Computational software
Data analysis and computational modeling was done in Python (v 3.6.9). For the machine learning models, we used the package sklearn (v 0.22.1). The dtaidistance package (v 1.1.4) was used for the DTW implementation.
Independent validation
All prediction models were validated with independent data from the previously published OxFAB cohort study (n = 1265). In addition to the baseline data, the OxFAB dataset also contains self-reported weight data up to 1 year of follow-up. Medication data were not available for the OxFAB dataset and, therefore, exclusion criterion (1) used for the HWC dataset was omitted here, while the remaining exclusion criteria were used to exclude the outliers in the validation dataset. We also used one additional criterion: at least one weight entry within the first 270 days.
This left us with data from 184 individuals for validating the prediction models. The average number of weight data points for the selected individuals was 16 ± 16 (range: 3–162). The selection process is also shown graphically in the Supplementary Figure S1. For the validation datasets, data were available as follows: n = 46 (0.5 months), n = 60 (1 month), n = 83 (2 months), n = 126 (3 months), n = 104 (4 months), n = 83 (5 months), n = 71 (6 months), n = 66 (7 months), and n = 62 (8 months). Again, missing weight data were linearly interpolated using adjacent weight entries. To match the situation in clinical use, we interpolated within the prediction time frame until the last available weight entry and then extrapolated the weight change after the last entry until the end of the prediction time frame using the average change of weight per day between the baseline and the last weight entry within the prediction time frame.

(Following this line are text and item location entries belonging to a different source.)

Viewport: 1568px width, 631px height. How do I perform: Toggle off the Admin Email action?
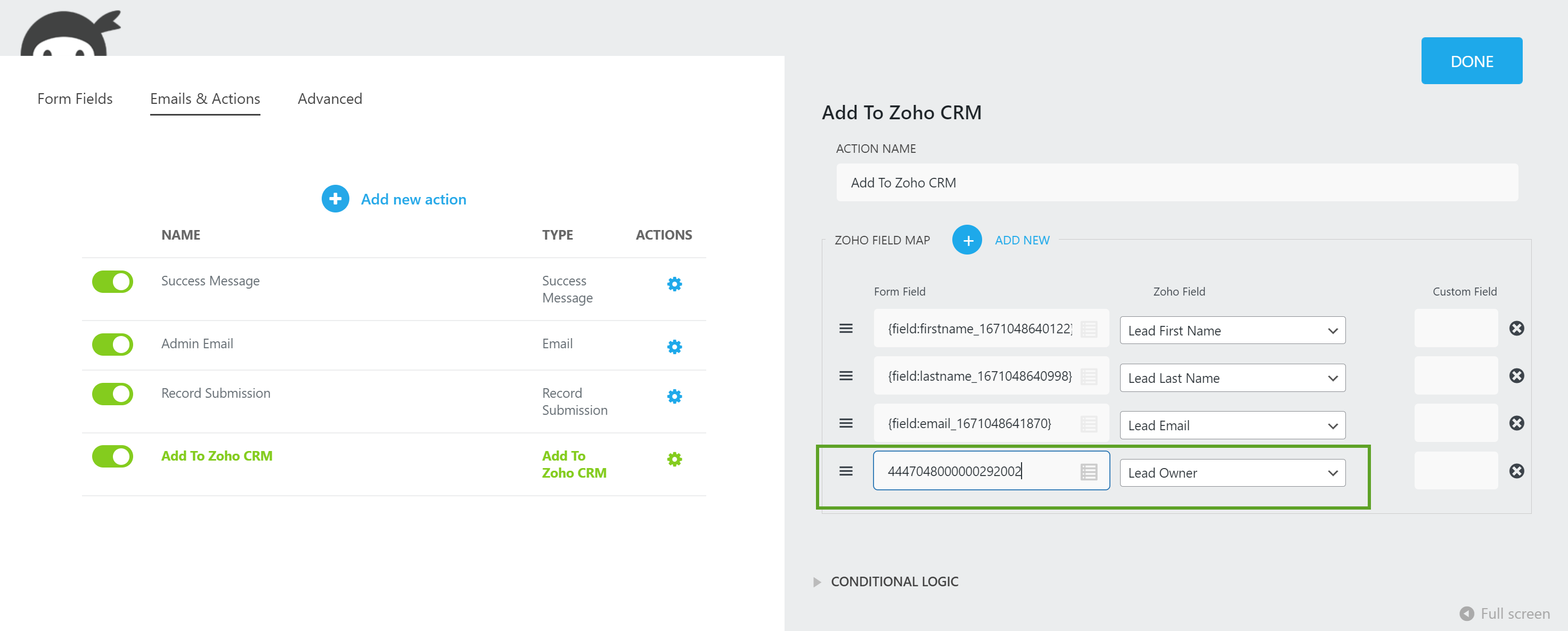112,345
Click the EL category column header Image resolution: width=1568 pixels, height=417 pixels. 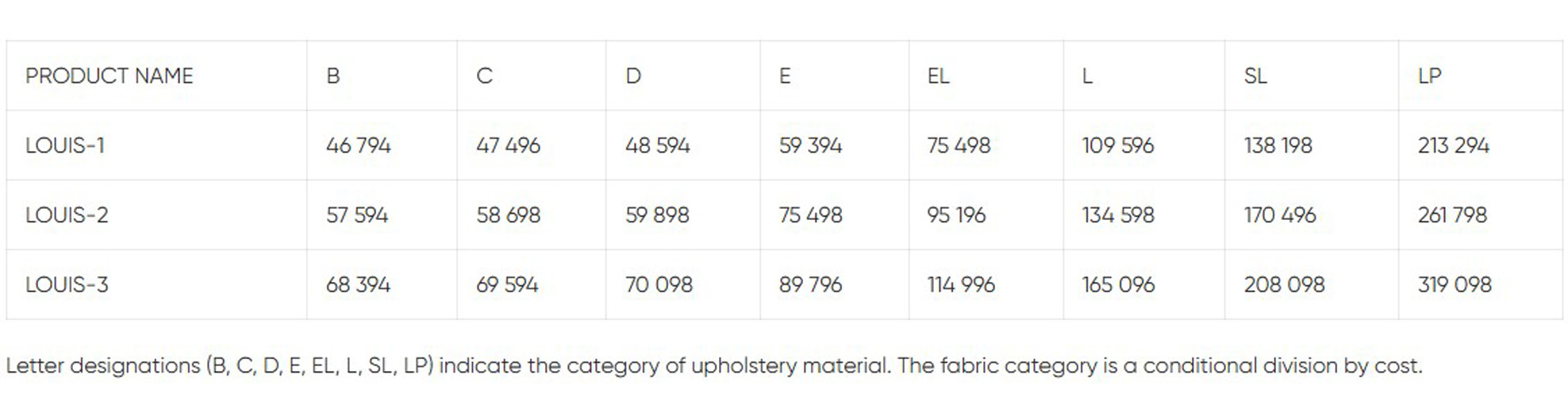[x=938, y=76]
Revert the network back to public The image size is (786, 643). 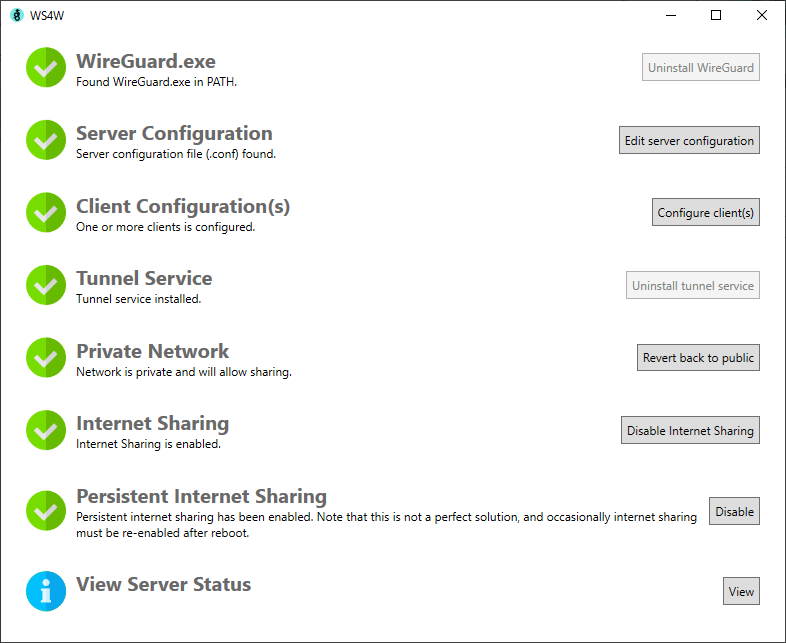[698, 358]
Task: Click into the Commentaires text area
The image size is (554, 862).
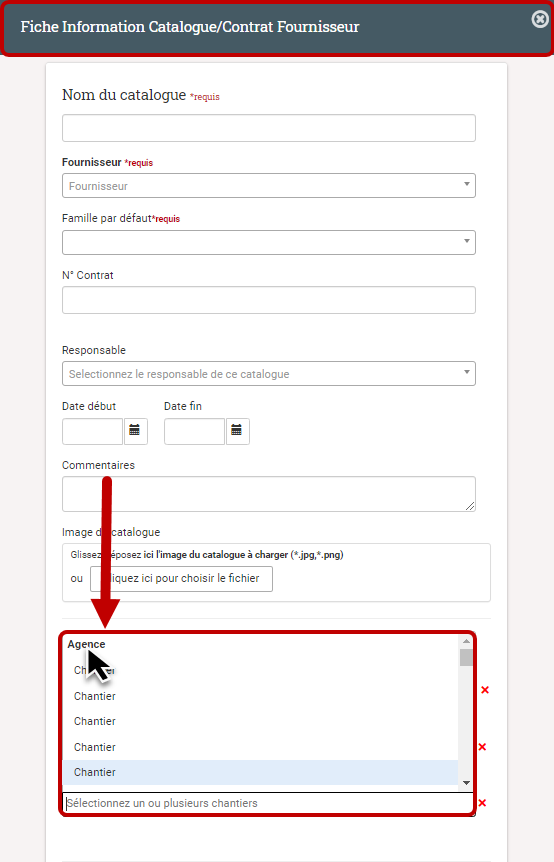Action: [x=269, y=494]
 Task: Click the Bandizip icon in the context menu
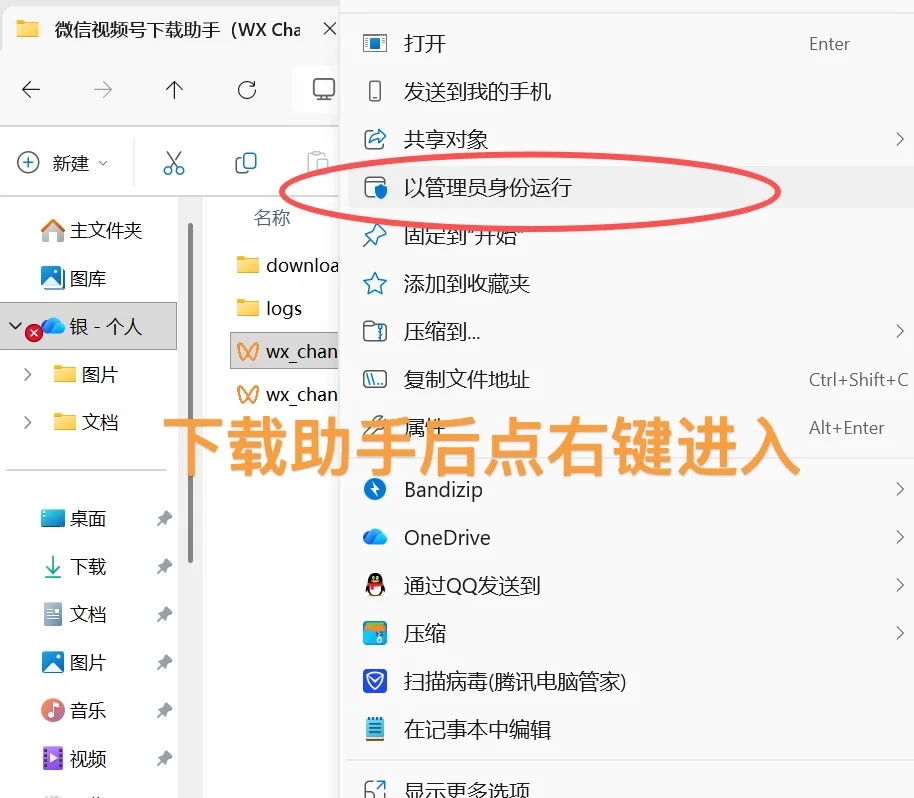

The truth, against which the prediction was compared, was determined by computing the DTW distance between the weight change data of each individual and the means of the five clusters derived from the training dataset. Each individual was assigned to the cluster with the smallest distance, similarly as in the training data. Accuracy was defined as the percentage of predictions that matched the truth.
To compare the multi-class accuracies against a random model for both the three- and five-class prediction models, we computed the percentage of participants in each class in the training data and randomly selected one class according to these probabilities. To compute a good estimate of the average accuracy, this was repeated 10,000 times on the validation dataset and the results were averaged.
Prior present
Parts of the study were previously presented in abstract form at the Applied Bioinformatics in Life Sciences (3rd edition) conference 13–14 February 2020 in Leuven, Belgium.